• _EXERCISE_: Scan the records for the string "error" and state how many lines contain it, using the number alone.

• _GIVEN INFORMATION_:
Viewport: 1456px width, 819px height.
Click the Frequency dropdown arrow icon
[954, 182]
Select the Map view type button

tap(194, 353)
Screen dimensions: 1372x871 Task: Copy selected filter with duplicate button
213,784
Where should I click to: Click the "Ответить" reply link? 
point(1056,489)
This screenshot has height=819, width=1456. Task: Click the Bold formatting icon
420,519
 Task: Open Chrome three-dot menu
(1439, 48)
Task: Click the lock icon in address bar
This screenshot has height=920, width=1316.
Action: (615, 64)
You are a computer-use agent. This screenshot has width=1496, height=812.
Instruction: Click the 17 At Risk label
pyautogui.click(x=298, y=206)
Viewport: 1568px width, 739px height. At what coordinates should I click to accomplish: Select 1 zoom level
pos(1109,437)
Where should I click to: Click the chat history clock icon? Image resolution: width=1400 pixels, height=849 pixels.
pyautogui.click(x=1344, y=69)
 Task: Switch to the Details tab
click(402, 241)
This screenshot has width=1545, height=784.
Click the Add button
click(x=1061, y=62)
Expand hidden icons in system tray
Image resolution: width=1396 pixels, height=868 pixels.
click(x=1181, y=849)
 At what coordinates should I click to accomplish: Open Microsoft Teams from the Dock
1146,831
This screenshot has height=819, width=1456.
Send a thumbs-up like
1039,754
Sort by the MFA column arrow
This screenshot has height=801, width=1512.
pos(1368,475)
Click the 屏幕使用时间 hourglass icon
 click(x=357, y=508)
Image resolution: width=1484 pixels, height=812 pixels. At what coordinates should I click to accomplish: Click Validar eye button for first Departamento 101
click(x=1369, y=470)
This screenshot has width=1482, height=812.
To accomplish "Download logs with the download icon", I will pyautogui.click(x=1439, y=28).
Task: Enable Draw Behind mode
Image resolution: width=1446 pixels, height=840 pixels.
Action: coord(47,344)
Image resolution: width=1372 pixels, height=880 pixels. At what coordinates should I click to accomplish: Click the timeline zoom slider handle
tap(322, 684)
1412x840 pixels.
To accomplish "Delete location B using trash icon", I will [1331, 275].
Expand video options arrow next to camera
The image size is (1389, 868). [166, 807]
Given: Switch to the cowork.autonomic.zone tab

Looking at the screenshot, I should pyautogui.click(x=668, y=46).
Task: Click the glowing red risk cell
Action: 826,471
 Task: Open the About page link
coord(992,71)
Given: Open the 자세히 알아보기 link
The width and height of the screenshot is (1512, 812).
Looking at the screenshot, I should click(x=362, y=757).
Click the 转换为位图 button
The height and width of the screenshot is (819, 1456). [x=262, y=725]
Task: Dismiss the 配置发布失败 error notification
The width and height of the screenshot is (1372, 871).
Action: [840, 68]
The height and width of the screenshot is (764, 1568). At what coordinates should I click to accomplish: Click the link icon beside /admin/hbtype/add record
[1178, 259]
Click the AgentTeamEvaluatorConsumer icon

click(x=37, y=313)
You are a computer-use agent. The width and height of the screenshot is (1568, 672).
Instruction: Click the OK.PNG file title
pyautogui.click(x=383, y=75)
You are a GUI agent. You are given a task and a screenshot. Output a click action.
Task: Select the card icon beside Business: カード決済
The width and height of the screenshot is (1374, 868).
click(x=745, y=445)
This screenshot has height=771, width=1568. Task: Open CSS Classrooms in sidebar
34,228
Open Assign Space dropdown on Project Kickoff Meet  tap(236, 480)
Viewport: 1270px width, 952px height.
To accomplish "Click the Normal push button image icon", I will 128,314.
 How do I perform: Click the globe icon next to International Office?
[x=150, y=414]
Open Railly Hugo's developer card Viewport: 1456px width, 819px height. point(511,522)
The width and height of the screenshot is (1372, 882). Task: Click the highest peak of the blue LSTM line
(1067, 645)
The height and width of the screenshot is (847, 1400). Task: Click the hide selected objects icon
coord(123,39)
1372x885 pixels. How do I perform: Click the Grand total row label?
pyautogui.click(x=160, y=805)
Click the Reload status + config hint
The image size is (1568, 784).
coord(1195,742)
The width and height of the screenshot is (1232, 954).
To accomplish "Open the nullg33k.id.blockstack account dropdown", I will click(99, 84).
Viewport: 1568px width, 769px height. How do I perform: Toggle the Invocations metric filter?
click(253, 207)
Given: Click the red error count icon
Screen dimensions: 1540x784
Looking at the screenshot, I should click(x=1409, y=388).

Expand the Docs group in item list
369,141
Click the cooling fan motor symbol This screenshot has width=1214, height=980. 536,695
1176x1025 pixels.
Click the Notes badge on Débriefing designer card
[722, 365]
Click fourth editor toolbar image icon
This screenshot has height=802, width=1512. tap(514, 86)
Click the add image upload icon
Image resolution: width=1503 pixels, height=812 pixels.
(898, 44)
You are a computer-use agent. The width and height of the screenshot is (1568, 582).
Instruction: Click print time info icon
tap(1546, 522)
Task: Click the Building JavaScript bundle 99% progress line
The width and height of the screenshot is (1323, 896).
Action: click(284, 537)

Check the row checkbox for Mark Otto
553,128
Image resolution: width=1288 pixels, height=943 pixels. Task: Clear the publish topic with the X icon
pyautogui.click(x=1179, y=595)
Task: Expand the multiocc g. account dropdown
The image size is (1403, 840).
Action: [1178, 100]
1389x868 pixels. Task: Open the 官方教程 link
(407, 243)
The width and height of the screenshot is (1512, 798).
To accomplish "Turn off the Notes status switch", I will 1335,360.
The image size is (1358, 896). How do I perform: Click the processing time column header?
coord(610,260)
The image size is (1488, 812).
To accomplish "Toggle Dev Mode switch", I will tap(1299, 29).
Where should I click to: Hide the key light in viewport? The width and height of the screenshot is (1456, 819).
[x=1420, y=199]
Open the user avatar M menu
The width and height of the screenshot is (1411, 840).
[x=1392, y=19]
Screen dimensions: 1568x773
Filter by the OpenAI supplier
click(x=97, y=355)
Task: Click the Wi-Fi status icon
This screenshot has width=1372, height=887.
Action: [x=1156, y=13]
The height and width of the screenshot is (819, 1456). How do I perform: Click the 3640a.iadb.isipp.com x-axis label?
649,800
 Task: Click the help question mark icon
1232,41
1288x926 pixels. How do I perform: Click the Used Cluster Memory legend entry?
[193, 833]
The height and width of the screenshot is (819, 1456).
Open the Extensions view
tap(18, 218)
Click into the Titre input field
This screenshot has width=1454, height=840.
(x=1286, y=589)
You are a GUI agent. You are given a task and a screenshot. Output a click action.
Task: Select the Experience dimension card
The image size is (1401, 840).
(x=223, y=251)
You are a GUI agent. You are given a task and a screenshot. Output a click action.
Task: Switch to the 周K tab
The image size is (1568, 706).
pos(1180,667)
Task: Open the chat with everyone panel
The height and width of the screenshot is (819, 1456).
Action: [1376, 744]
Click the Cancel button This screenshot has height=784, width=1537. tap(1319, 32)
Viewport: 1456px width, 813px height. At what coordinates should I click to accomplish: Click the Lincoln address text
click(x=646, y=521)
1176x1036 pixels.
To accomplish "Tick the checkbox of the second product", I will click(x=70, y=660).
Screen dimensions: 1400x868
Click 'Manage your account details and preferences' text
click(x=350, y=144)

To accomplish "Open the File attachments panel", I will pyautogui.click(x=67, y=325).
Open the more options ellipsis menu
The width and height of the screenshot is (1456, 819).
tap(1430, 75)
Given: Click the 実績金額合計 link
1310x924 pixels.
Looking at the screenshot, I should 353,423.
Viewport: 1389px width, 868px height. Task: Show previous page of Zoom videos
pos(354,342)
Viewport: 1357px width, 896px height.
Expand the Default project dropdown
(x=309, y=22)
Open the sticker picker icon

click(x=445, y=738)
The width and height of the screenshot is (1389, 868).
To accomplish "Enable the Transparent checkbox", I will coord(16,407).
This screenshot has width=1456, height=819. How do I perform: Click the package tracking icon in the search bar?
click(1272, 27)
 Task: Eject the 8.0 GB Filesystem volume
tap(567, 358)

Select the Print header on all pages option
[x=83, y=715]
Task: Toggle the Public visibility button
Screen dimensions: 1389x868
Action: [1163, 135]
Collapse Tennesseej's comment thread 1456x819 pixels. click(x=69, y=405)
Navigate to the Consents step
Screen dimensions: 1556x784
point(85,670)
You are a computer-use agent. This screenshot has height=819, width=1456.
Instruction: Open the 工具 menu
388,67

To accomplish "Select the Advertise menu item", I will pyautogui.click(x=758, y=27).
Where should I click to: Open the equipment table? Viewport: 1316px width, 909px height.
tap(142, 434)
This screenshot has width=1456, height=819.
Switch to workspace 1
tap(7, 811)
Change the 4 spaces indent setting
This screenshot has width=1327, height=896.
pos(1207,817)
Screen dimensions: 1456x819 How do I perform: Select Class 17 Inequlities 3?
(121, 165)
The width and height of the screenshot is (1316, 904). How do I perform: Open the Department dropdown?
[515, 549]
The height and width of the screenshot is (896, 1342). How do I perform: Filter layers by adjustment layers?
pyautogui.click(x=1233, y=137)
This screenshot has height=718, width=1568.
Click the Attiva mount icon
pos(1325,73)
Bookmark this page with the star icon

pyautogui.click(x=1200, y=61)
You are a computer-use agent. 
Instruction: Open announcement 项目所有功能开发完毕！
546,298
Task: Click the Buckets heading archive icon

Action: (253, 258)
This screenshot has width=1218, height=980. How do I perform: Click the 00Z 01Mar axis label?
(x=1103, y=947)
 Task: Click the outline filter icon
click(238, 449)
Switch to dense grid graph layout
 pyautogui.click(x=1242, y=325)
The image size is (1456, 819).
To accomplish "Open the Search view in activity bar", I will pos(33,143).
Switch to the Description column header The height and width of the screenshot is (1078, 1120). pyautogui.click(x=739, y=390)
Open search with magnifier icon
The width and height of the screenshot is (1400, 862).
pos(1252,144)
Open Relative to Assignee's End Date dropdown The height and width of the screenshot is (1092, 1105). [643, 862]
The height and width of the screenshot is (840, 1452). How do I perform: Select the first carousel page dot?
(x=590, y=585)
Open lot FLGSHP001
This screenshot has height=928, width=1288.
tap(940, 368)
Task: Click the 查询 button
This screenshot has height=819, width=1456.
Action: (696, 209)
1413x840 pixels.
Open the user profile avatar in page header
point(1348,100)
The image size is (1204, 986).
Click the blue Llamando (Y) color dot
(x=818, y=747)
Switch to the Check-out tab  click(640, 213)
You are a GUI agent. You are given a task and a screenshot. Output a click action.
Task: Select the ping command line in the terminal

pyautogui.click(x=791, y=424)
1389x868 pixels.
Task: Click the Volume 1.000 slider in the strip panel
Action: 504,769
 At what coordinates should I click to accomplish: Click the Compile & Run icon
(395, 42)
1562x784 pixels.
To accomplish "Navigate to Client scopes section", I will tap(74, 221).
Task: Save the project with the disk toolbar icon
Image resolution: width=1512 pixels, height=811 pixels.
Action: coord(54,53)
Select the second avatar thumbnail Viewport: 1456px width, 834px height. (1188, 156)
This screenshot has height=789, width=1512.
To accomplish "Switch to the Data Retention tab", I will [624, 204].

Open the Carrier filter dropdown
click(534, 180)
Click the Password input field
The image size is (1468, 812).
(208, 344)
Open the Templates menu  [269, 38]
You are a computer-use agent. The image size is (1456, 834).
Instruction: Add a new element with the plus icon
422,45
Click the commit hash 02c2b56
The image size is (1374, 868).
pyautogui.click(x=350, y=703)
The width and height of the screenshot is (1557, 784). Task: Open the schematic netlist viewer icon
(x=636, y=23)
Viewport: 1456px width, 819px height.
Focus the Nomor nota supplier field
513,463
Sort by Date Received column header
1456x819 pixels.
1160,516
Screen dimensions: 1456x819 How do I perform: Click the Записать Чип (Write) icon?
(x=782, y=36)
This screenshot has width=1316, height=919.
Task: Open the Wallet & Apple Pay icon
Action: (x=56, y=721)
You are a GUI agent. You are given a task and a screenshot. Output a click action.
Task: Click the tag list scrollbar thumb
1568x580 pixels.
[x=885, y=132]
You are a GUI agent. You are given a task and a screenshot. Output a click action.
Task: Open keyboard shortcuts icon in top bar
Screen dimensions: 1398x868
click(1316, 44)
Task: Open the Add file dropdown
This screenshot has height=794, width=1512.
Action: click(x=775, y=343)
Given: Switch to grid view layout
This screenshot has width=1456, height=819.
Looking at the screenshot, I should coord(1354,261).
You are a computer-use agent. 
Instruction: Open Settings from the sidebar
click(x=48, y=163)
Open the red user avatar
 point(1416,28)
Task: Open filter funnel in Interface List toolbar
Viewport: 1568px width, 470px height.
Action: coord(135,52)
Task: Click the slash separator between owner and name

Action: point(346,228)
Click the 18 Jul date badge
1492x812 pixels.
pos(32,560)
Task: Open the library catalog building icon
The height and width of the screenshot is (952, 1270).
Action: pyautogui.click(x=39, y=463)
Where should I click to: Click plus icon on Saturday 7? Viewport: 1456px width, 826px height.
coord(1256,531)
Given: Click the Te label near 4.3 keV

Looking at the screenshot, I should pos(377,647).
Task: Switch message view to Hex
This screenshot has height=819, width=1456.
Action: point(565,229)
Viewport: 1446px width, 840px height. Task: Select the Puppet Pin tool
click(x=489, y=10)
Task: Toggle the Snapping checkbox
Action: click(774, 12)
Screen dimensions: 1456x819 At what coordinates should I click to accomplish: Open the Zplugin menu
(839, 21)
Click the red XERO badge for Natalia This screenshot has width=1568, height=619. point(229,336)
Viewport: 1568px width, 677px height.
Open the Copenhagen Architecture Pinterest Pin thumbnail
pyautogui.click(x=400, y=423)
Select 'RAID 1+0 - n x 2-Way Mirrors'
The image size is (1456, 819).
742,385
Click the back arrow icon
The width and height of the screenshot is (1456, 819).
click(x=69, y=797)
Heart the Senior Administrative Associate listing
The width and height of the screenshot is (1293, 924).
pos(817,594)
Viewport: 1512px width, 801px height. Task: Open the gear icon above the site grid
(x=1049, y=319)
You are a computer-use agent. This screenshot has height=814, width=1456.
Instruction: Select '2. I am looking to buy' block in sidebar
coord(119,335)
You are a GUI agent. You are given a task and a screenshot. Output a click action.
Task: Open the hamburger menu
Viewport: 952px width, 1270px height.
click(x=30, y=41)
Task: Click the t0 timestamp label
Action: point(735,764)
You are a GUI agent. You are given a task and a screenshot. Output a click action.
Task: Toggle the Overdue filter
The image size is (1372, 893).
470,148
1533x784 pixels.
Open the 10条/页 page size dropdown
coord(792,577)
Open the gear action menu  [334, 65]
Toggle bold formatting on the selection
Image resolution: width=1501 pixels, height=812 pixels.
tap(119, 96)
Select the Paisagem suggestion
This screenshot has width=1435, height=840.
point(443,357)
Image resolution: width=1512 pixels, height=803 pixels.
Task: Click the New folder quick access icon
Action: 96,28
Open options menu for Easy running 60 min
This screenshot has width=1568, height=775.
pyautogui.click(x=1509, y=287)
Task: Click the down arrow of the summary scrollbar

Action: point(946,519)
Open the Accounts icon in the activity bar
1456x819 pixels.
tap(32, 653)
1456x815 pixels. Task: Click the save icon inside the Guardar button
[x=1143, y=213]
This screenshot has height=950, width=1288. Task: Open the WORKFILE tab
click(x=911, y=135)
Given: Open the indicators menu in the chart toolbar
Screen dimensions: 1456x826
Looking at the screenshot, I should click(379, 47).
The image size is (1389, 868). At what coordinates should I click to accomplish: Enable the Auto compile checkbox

• _TASK SOLUTION_: 2